Changes you’ve been forced to make now could very well improve how you do business beyond Covid.

You knew your customers’ needs pre-pandemic but do you know them now or have they changed? Do a quick connect with them and find out what they need post-pandemic. Stay in touch with your customers, especially your good customers. Now’s a great time to connect in unique ways. Hold a webinar, a Zoom meeting with your best clients, find a reason to schedule a virtual lunch and have food delivered to each participant (and support a restaurant).

Create a stellar sales plan to prepare for when business picks up. There’s some thought that once the economy picks up, it may go like gangbusters in some industries. Look for a way to change WHAT you sell and/or HOW you sell it. Classic Cakes in Carmel, IN has taken this time to use social media in creative ways to expand her customer base (see our article on Classic Cakes). 

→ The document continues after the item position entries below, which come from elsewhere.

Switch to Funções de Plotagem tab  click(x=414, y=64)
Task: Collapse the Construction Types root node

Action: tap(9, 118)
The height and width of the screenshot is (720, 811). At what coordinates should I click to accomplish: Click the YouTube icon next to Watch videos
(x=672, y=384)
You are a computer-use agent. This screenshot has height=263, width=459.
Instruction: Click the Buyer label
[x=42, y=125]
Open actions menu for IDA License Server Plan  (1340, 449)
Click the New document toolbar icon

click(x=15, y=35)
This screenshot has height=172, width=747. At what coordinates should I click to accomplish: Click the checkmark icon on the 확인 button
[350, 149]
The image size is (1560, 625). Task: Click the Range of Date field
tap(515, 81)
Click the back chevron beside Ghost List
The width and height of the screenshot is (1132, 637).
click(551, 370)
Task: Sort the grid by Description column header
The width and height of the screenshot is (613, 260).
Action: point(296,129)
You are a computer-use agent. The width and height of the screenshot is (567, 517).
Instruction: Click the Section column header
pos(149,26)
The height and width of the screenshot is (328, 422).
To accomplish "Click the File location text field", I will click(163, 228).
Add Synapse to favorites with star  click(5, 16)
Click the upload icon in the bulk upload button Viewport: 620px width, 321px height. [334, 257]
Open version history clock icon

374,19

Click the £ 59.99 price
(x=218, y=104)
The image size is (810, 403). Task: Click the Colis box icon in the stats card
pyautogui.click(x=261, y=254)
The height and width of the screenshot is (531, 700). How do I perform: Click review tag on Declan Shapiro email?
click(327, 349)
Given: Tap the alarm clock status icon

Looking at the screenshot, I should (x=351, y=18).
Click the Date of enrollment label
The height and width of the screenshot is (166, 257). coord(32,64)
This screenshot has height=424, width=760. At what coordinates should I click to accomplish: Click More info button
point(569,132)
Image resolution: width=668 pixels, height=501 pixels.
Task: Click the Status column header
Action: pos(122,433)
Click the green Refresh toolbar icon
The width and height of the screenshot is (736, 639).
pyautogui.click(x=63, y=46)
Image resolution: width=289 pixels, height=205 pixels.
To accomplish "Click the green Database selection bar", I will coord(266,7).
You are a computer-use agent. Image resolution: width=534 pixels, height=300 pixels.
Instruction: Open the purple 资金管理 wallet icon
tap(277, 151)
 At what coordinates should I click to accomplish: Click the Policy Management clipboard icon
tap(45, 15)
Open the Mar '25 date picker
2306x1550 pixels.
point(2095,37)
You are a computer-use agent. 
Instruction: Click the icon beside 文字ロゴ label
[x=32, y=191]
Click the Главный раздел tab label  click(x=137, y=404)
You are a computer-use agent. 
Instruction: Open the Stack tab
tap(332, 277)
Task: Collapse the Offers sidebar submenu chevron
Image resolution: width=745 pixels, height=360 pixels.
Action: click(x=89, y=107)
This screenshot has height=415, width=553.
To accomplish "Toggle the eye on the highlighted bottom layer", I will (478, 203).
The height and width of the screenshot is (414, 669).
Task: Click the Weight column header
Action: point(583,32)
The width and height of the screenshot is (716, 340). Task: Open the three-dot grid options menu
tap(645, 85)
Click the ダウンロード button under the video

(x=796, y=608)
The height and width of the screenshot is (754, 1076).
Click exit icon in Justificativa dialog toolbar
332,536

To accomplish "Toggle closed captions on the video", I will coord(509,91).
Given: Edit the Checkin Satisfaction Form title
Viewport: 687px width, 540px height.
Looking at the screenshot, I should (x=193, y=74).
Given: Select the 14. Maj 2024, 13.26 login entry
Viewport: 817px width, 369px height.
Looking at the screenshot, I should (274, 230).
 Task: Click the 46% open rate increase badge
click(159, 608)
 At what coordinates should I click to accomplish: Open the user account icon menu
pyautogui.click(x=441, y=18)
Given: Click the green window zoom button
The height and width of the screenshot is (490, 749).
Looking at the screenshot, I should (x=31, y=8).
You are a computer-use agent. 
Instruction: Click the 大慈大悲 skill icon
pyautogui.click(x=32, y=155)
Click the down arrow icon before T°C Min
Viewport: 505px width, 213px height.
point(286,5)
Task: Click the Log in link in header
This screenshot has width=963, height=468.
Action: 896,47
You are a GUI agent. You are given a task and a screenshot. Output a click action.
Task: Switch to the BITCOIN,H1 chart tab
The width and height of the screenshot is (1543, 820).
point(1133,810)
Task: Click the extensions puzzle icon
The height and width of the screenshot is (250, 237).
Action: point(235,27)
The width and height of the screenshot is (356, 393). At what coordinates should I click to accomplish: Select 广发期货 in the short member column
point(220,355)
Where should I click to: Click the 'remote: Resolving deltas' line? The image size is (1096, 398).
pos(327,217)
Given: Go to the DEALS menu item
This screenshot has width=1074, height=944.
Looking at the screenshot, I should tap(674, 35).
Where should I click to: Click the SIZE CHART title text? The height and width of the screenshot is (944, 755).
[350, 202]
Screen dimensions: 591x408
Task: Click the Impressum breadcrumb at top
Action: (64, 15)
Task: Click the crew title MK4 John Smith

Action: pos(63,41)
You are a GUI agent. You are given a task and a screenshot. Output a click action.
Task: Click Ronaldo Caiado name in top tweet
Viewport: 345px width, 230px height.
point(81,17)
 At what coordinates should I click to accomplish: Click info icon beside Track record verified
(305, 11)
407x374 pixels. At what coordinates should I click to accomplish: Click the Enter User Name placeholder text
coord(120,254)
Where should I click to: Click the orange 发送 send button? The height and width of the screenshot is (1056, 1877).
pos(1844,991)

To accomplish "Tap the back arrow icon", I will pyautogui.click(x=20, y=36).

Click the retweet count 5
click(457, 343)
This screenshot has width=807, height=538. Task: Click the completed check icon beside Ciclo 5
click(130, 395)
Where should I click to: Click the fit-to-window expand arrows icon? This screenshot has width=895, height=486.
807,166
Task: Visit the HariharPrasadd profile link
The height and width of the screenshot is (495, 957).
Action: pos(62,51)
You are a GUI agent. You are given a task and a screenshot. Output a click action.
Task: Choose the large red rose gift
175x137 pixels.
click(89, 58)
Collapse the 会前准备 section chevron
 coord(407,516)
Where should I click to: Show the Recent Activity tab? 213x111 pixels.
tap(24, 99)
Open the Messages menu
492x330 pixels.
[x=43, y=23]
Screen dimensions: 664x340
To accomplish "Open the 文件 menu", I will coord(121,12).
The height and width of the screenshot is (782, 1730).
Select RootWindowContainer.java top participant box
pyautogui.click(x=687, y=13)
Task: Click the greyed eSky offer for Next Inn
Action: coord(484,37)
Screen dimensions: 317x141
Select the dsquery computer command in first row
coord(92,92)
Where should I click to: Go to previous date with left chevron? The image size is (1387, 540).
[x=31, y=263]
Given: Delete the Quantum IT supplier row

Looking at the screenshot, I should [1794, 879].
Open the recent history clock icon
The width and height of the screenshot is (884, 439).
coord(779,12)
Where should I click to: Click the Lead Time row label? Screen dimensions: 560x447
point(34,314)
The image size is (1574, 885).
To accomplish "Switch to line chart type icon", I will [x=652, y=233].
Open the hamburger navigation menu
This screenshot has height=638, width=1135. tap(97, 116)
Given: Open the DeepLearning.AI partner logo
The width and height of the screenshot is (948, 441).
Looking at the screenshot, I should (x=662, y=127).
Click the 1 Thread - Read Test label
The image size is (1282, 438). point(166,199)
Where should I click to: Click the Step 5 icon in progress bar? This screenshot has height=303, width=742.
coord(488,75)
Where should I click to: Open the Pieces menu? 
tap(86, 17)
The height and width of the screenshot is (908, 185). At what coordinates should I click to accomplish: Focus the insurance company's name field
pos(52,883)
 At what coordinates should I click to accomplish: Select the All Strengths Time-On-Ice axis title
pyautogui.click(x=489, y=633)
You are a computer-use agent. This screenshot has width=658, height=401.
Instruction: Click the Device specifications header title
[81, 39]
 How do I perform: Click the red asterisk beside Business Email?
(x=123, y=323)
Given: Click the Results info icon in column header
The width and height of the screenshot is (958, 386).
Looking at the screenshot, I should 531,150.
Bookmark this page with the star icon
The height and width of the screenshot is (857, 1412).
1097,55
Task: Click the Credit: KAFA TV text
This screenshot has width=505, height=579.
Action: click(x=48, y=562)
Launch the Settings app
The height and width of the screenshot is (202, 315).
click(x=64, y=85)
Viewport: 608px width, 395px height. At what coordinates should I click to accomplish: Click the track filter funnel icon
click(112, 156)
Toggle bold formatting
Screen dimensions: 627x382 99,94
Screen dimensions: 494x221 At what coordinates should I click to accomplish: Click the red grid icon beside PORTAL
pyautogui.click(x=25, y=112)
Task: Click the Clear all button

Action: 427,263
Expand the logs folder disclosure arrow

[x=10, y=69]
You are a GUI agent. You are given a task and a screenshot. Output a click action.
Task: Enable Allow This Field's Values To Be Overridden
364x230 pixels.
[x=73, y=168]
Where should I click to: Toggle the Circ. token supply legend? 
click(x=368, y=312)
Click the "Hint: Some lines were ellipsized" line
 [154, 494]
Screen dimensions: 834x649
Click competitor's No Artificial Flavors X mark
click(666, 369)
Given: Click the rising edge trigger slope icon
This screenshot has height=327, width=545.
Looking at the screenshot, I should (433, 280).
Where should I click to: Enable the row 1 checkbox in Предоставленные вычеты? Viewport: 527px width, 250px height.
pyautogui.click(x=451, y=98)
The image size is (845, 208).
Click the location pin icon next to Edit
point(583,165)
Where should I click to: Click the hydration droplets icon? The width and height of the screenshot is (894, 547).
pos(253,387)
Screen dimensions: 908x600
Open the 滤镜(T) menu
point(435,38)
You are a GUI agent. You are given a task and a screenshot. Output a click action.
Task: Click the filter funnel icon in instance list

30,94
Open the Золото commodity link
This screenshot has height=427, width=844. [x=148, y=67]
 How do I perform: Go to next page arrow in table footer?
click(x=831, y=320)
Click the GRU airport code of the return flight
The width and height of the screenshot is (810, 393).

Develop policies you needed but never had time to develop. What process improvements can you be making now? The time to test your processes is in the busiest time. A veterinary clinic was forced to operate at capacity after some workers left, and the remaining team members found innovative ways to accomplish the same amount of work. The experience has told them things about their business they would’ve never known before.

Create your Single Sheet Business Plan, or refine it, so you’re ready to hit the ground running. While you can’t focus on 1-year and 5-year goals and beyond right now, focus on the quarterly goals and really use your Quarterly Action Plan to direct your activities now.

In a recent IBJ article, Mitch Daniels said, “The next few months will expose many functions that make little or no contribution to the core mission of thousands of businesses.” Be sure you either know what those are for your business, or how you need to change your core mission, and use the time now to reinvent your future.